▶ _Problem to work on_: The reply should hold only the lines below from the one with "Screen dimensions: 792x392" to the end, each copied exactly.

──────── Data supplied

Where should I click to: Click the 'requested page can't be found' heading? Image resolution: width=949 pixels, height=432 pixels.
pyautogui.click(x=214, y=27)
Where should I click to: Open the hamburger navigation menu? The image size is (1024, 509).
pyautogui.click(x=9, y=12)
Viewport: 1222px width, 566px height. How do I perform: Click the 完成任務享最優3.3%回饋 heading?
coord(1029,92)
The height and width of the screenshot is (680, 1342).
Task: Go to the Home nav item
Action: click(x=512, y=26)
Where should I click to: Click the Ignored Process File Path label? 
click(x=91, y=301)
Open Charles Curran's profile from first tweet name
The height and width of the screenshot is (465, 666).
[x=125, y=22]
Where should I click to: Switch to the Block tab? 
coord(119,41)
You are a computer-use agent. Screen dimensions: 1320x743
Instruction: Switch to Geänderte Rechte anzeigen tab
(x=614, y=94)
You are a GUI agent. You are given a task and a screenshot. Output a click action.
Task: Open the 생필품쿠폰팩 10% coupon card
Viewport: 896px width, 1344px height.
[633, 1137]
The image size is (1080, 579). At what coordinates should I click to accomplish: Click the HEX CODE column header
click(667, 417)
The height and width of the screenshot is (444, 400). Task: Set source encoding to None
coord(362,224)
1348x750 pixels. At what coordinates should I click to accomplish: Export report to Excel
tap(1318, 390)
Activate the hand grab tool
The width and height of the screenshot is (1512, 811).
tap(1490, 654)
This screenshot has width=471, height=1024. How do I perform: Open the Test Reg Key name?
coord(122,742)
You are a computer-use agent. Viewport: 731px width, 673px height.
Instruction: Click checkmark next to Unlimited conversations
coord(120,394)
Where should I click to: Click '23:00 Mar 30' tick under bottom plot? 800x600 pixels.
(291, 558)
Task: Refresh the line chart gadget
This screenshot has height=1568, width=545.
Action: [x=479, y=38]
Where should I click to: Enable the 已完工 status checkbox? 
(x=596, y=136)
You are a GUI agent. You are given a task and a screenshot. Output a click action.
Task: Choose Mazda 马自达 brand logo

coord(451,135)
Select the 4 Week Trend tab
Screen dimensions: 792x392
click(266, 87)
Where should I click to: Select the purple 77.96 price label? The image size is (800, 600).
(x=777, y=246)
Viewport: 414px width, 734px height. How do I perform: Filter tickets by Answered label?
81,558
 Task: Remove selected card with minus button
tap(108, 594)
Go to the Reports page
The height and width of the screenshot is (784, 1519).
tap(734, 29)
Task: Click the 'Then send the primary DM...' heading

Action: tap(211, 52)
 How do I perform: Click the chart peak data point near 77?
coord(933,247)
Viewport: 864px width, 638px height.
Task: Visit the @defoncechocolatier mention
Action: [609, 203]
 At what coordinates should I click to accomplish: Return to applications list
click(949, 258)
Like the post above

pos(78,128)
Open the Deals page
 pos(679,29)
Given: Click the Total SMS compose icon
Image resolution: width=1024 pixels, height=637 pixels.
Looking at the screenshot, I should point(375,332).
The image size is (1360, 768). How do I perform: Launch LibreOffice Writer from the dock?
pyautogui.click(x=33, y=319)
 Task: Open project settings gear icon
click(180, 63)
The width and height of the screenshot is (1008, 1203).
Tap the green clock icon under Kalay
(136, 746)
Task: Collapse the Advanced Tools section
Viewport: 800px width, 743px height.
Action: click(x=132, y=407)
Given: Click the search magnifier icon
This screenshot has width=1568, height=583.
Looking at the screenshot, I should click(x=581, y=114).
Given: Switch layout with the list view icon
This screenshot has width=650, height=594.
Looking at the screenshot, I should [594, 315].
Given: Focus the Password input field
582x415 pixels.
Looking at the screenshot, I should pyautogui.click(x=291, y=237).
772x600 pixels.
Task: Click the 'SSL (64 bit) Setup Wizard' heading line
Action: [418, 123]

────────────────

▶ _Reply to the task_:
Screen dimensions: 792x392
click(266, 87)
Where should I click to: Select the purple 77.96 price label? The image size is (800, 600).
(x=777, y=246)
Viewport: 414px width, 734px height. How do I perform: Filter tickets by Answered label?
81,558
 Task: Remove selected card with minus button
tap(108, 594)
Go to the Reports page
The height and width of the screenshot is (784, 1519).
tap(734, 29)
Task: Click the 'Then send the primary DM...' heading

Action: tap(211, 52)
 How do I perform: Click the chart peak data point near 77?
coord(933,247)
Viewport: 864px width, 638px height.
Task: Visit the @defoncechocolatier mention
Action: [609, 203]
 At what coordinates should I click to accomplish: Return to applications list
click(949, 258)
Like the post above

pos(78,128)
Open the Deals page
 pos(679,29)
Given: Click the Total SMS compose icon
Image resolution: width=1024 pixels, height=637 pixels.
Looking at the screenshot, I should point(375,332).
The image size is (1360, 768). How do I perform: Launch LibreOffice Writer from the dock?
pyautogui.click(x=33, y=319)
 Task: Open project settings gear icon
click(180, 63)
The width and height of the screenshot is (1008, 1203).
Tap the green clock icon under Kalay
(136, 746)
Task: Collapse the Advanced Tools section
Viewport: 800px width, 743px height.
Action: click(x=132, y=407)
Given: Click the search magnifier icon
This screenshot has width=1568, height=583.
Looking at the screenshot, I should click(x=581, y=114).
Given: Switch layout with the list view icon
This screenshot has width=650, height=594.
Looking at the screenshot, I should [594, 315].
Given: Focus the Password input field
582x415 pixels.
Looking at the screenshot, I should pyautogui.click(x=291, y=237).
772x600 pixels.
Task: Click the 'SSL (64 bit) Setup Wizard' heading line
Action: [418, 123]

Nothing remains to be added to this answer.